**Passage shown:**
— START —

DAVID GLEDHILL

 

Information

David Gledhill has been a professional artist since graduating in 1981, when he won first prize in the Mid Wales Open. He has exhibited widely both in the UK and abroad including Frankfurt, Berlin, Milan and Brussels. He is a senior lecturer in Fine Art at the University of Bolton.

In addition to his activity as an artist David has contributed writing and reviews to numerous artist projects and publications. He is co-administrator of Rogue Artists Studios in Manchester, the largest artists studios in the North of England.

His current work centres on the use of both personal and institutional photographic archives to produce sequences of paintings that address historical and political themes through the lived experience of their subjects. He was recently awarded a Cornerhouse (Manchester) commission to produce a film about his work with an East German family photograph album.

Works in the collections of East Sussex County Council, Rank Xerox, Halliwell's, Touchstones Rochdale and Steven Berkoff.

 

 

City as Lament.

David Gledhill's Urban and Suburban Paintings.

One of the most unsettling aspects of David Gledhill's urban and suburban townscapes is the total absence of human and animal life-forms. There's nobody out there, nobody, I mean nobody at all, neither man nor woman, dog nor cat. You may not immediately notice this but eventually it becomes unignorable, even oppressive. So where are they, the erstwhile inhabitants of these overpoweringly recognizable delineations of the actual? Nowhere, exactly nowhere. In point of fact, it seems unlikely that they could ever have been there in the first place, and yet the scene reeks of them, it's easy to imagine that they have just that very moment wandered out of frame.
        
So we’re left with the buildings and the spaces between them, the furniture of the intervening voids. Houses, pubs, gardens, factories, and garages, each with their little messages about class and function: here they all are at their most quotidian; at first glance, their most starkly drained-of-destiny. Here too, the fruitless forgotten little corners that normally pass well below the radar: a plug in a hallway, a gate, a back-alley, the gaping letter-box-like entrance to a car park, a bungalow. These paintings are not concerned with the dream-palaces, but with the inconsequential, workaday containers in which a portion of the species went about its ordinary ahistorical business, and the things that were useful or comforting to them in the performance of that business.

— END —

**Actions to take:**
[1] How would the paragraph of the David Gledhill page that begins "David Gledhill has been a professional artist" read as a short list that keeps its main facts?
[2] What is the Spanish for this sentence from the David Gledhill page: "He is co-administrator of Rogue Artists Studios in Manchester, the largest artists studios in the North of England."
[3] Answer these from the David Gledhill page:
(a) What prize did he win in 1981?
(b) What was the Cornerhouse (Manchester) commission he was recently awarded for?
(c) What is totally absent from his urban and suburban townscapes?
The items after this point play no part in anything asked here.

**Dataset content:**
— START —

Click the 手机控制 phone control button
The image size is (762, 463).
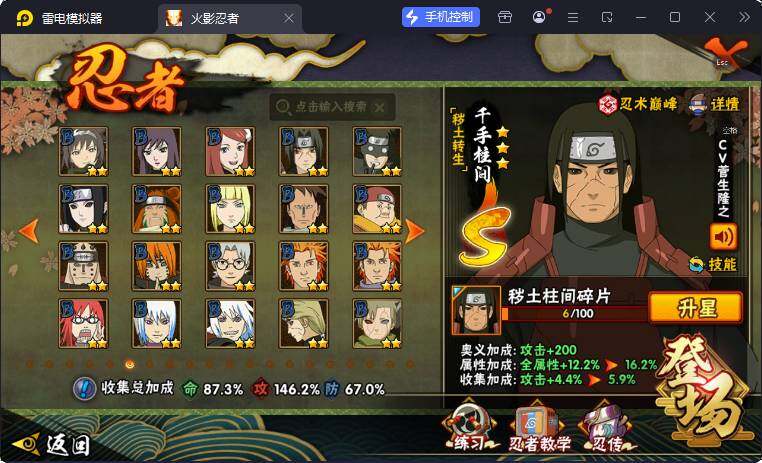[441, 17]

— END —
— START —

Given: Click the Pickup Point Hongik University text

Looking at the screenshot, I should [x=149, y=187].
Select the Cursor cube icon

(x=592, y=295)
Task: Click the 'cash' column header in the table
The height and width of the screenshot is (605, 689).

— END —

**Per-task answers:**
[1]
- Professional artist since graduating in 1981, when he won first prize in the Mid Wales Open
- Has exhibited widely in the UK and abroad, including Frankfurt, Berlin, Milan and Brussels
- Senior lecturer in Fine Art at the University of Bolton

[2] Es coadministrador de Rogue Artists Studios en Mánchester, los mayores estudios de artistas del norte de Inglaterra.

[3]
(a) First prize in the Mid Wales Open.
(b) To produce a film about his work with an East German family photograph album.
(c) Human and animal life-forms.